• **EXERCISE**:
Below is a listing; copy all of it exactly.

• **ENTRIES SHOWN**:
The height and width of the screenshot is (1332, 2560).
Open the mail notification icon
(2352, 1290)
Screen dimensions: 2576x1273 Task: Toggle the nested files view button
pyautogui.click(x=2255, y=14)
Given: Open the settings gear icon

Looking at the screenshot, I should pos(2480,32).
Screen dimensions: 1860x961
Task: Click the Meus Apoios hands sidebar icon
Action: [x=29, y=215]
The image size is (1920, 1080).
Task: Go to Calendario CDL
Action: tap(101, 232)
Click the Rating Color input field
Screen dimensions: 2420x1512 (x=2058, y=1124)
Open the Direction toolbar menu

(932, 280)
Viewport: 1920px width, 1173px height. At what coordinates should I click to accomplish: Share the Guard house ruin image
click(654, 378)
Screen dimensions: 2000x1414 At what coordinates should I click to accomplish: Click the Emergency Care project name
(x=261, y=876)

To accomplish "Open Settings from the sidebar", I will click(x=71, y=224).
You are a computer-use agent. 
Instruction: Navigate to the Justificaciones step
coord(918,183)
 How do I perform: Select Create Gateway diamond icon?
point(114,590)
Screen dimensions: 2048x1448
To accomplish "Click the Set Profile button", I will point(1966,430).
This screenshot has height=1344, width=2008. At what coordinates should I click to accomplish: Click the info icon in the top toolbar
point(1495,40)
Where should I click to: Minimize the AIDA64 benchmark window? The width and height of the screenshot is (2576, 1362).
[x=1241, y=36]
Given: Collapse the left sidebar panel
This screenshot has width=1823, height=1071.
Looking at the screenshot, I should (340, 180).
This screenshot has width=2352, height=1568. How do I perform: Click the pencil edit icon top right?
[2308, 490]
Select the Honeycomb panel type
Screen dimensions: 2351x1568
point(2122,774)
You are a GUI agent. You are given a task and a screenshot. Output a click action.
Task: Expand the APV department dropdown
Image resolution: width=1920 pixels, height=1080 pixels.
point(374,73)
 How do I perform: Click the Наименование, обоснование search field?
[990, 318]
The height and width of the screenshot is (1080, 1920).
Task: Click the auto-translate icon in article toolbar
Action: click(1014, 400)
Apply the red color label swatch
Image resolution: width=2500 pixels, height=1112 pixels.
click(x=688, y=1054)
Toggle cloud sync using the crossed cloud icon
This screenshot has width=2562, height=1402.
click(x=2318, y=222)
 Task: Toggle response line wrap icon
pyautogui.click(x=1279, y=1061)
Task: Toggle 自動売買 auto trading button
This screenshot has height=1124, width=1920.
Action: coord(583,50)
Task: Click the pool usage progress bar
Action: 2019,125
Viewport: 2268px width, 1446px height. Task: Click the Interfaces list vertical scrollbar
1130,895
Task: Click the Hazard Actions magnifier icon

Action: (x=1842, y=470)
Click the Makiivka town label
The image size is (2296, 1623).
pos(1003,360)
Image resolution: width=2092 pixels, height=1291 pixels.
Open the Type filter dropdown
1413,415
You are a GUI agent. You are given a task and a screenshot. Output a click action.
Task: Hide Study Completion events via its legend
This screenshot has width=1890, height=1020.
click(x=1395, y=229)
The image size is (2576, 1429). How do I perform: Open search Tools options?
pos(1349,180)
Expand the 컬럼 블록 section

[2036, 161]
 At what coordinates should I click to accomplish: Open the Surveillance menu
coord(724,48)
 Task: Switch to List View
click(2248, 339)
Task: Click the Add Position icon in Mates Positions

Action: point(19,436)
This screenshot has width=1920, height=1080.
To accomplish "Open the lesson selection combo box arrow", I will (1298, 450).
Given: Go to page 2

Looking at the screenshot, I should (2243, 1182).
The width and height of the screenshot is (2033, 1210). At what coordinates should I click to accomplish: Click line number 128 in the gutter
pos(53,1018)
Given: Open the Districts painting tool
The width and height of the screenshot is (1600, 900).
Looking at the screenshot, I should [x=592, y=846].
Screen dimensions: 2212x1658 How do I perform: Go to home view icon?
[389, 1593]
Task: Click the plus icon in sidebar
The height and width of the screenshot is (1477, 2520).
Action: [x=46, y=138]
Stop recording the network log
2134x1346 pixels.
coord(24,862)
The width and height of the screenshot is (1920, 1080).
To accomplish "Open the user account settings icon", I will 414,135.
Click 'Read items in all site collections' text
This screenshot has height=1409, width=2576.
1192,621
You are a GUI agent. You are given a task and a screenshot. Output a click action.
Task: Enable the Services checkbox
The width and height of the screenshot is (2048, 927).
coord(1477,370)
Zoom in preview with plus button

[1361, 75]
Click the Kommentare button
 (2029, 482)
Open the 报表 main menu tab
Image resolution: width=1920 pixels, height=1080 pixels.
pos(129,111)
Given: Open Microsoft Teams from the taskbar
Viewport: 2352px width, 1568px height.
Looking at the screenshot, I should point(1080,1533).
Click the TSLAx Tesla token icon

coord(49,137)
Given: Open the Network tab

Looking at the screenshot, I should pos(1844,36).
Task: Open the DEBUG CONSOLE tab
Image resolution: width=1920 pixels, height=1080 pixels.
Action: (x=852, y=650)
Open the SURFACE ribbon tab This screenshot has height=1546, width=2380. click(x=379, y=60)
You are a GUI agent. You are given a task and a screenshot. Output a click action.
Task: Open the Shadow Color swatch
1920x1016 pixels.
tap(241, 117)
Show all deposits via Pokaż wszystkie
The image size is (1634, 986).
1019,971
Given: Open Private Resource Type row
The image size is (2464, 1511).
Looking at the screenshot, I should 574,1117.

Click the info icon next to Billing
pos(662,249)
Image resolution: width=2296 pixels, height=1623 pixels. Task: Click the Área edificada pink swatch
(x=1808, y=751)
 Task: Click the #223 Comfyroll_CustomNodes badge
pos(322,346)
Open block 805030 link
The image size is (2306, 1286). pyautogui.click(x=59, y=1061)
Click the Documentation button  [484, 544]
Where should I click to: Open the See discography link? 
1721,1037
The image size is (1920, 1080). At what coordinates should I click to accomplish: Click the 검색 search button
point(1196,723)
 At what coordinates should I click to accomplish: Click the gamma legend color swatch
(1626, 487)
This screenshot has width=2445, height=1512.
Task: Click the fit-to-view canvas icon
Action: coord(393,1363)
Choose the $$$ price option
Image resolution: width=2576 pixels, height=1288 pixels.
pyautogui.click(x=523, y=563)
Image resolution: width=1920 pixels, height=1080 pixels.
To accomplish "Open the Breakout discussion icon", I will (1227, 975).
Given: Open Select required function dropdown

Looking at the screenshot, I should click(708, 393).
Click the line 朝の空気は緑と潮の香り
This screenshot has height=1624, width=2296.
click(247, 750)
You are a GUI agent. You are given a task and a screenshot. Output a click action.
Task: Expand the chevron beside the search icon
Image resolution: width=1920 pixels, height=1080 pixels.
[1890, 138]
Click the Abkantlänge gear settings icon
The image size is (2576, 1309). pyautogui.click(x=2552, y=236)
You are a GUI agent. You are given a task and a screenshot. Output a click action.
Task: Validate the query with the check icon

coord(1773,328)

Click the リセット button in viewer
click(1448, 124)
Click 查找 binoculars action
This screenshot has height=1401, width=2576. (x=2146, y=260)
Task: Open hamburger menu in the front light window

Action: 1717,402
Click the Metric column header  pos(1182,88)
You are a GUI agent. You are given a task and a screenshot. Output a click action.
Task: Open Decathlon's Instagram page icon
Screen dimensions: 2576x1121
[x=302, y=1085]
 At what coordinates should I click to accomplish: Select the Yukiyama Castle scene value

• **EXERCISE RESULT**:
The height and width of the screenshot is (1332, 2560).
Open the mail notification icon
(2352, 1290)
Screen dimensions: 2576x1273 Task: Toggle the nested files view button
pyautogui.click(x=2255, y=14)
Given: Open the settings gear icon

Looking at the screenshot, I should pos(2480,32).
Screen dimensions: 1860x961
Task: Click the Meus Apoios hands sidebar icon
Action: [x=29, y=215]
The image size is (1920, 1080).
Task: Go to Calendario CDL
Action: tap(101, 232)
Click the Rating Color input field
Screen dimensions: 2420x1512 (x=2058, y=1124)
Open the Direction toolbar menu

(932, 280)
Viewport: 1920px width, 1173px height. At what coordinates should I click to accomplish: Share the Guard house ruin image
click(654, 378)
Screen dimensions: 2000x1414 At what coordinates should I click to accomplish: Click the Emergency Care project name
(x=261, y=876)

To accomplish "Open Settings from the sidebar", I will click(x=71, y=224).
You are a computer-use agent. 
Instruction: Navigate to the Justificaciones step
coord(918,183)
 How do I perform: Select Create Gateway diamond icon?
point(114,590)
Screen dimensions: 2048x1448
To accomplish "Click the Set Profile button", I will point(1966,430).
This screenshot has height=1344, width=2008. At what coordinates should I click to accomplish: Click the info icon in the top toolbar
point(1495,40)
Where should I click to: Minimize the AIDA64 benchmark window? The width and height of the screenshot is (2576, 1362).
[x=1241, y=36]
Given: Collapse the left sidebar panel
This screenshot has width=1823, height=1071.
Looking at the screenshot, I should (340, 180).
This screenshot has width=2352, height=1568. How do I perform: Click the pencil edit icon top right?
[2308, 490]
Select the Honeycomb panel type
Screen dimensions: 2351x1568
point(2122,774)
You are a GUI agent. You are given a task and a screenshot. Output a click action.
Task: Expand the APV department dropdown
Image resolution: width=1920 pixels, height=1080 pixels.
point(374,73)
 How do I perform: Click the Наименование, обоснование search field?
[990, 318]
The height and width of the screenshot is (1080, 1920).
Task: Click the auto-translate icon in article toolbar
Action: click(1014, 400)
Apply the red color label swatch
Image resolution: width=2500 pixels, height=1112 pixels.
click(x=688, y=1054)
Toggle cloud sync using the crossed cloud icon
This screenshot has width=2562, height=1402.
click(x=2318, y=222)
 Task: Toggle response line wrap icon
pyautogui.click(x=1279, y=1061)
Task: Toggle 自動売買 auto trading button
This screenshot has height=1124, width=1920.
Action: coord(583,50)
Task: Click the pool usage progress bar
Action: 2019,125
Viewport: 2268px width, 1446px height. Task: Click the Interfaces list vertical scrollbar
1130,895
Task: Click the Hazard Actions magnifier icon

Action: (x=1842, y=470)
Click the Makiivka town label
The image size is (2296, 1623).
pos(1003,360)
Image resolution: width=2092 pixels, height=1291 pixels.
Open the Type filter dropdown
1413,415
You are a GUI agent. You are given a task and a screenshot. Output a click action.
Task: Hide Study Completion events via its legend
This screenshot has width=1890, height=1020.
click(x=1395, y=229)
The image size is (2576, 1429). How do I perform: Open search Tools options?
pos(1349,180)
Expand the 컬럼 블록 section

[2036, 161]
 At what coordinates should I click to accomplish: Open the Surveillance menu
coord(724,48)
 Task: Switch to List View
click(2248, 339)
Task: Click the Add Position icon in Mates Positions

Action: point(19,436)
This screenshot has width=1920, height=1080.
To accomplish "Open the lesson selection combo box arrow", I will (1298, 450).
Given: Go to page 2

Looking at the screenshot, I should (2243, 1182).
The width and height of the screenshot is (2033, 1210). At what coordinates should I click to accomplish: Click line number 128 in the gutter
pos(53,1018)
Given: Open the Districts painting tool
The width and height of the screenshot is (1600, 900).
Looking at the screenshot, I should [x=592, y=846].
Screen dimensions: 2212x1658 How do I perform: Go to home view icon?
[389, 1593]
Task: Click the plus icon in sidebar
The height and width of the screenshot is (1477, 2520).
Action: [x=46, y=138]
Stop recording the network log
2134x1346 pixels.
coord(24,862)
The width and height of the screenshot is (1920, 1080).
To accomplish "Open the user account settings icon", I will 414,135.
Click 'Read items in all site collections' text
This screenshot has height=1409, width=2576.
1192,621
You are a GUI agent. You are given a task and a screenshot. Output a click action.
Task: Enable the Services checkbox
The width and height of the screenshot is (2048, 927).
coord(1477,370)
Zoom in preview with plus button

[1361, 75]
Click the Kommentare button
 (2029, 482)
Open the 报表 main menu tab
Image resolution: width=1920 pixels, height=1080 pixels.
pos(129,111)
Given: Open Microsoft Teams from the taskbar
Viewport: 2352px width, 1568px height.
Looking at the screenshot, I should point(1080,1533).
Click the TSLAx Tesla token icon

coord(49,137)
Given: Open the Network tab

Looking at the screenshot, I should pos(1844,36).
Task: Open the DEBUG CONSOLE tab
Image resolution: width=1920 pixels, height=1080 pixels.
Action: (x=852, y=650)
Open the SURFACE ribbon tab This screenshot has height=1546, width=2380. click(x=379, y=60)
You are a GUI agent. You are given a task and a screenshot. Output a click action.
Task: Open the Shadow Color swatch
1920x1016 pixels.
tap(241, 117)
Show all deposits via Pokaż wszystkie
The image size is (1634, 986).
1019,971
Given: Open Private Resource Type row
The image size is (2464, 1511).
Looking at the screenshot, I should 574,1117.

Click the info icon next to Billing
pos(662,249)
Image resolution: width=2296 pixels, height=1623 pixels. Task: Click the Área edificada pink swatch
(x=1808, y=751)
 Task: Click the #223 Comfyroll_CustomNodes badge
pos(322,346)
Open block 805030 link
The image size is (2306, 1286). pyautogui.click(x=59, y=1061)
Click the Documentation button  [484, 544]
Where should I click to: Open the See discography link? 
1721,1037
The image size is (1920, 1080). At what coordinates should I click to accomplish: Click the 검색 search button
point(1196,723)
 At what coordinates should I click to accomplish: Click the gamma legend color swatch
(1626, 487)
This screenshot has width=2445, height=1512.
Task: Click the fit-to-view canvas icon
Action: coord(393,1363)
Choose the $$$ price option
Image resolution: width=2576 pixels, height=1288 pixels.
pyautogui.click(x=523, y=563)
Image resolution: width=1920 pixels, height=1080 pixels.
To accomplish "Open the Breakout discussion icon", I will (1227, 975).
Given: Open Select required function dropdown

Looking at the screenshot, I should click(708, 393).
Click the line 朝の空気は緑と潮の香り
This screenshot has height=1624, width=2296.
click(247, 750)
You are a GUI agent. You are given a task and a screenshot. Output a click action.
Task: Expand the chevron beside the search icon
Image resolution: width=1920 pixels, height=1080 pixels.
[1890, 138]
Click the Abkantlänge gear settings icon
The image size is (2576, 1309). pyautogui.click(x=2552, y=236)
You are a GUI agent. You are given a task and a screenshot. Output a click action.
Task: Validate the query with the check icon

coord(1773,328)

Click the リセット button in viewer
click(1448, 124)
Click 查找 binoculars action
This screenshot has height=1401, width=2576. (x=2146, y=260)
Task: Open hamburger menu in the front light window

Action: 1717,402
Click the Metric column header  pos(1182,88)
You are a GUI agent. You are given a task and a screenshot. Output a click action.
Task: Open Decathlon's Instagram page icon
Screen dimensions: 2576x1121
[x=302, y=1085]
 At what coordinates should I click to accomplish: Select the Yukiyama Castle scene value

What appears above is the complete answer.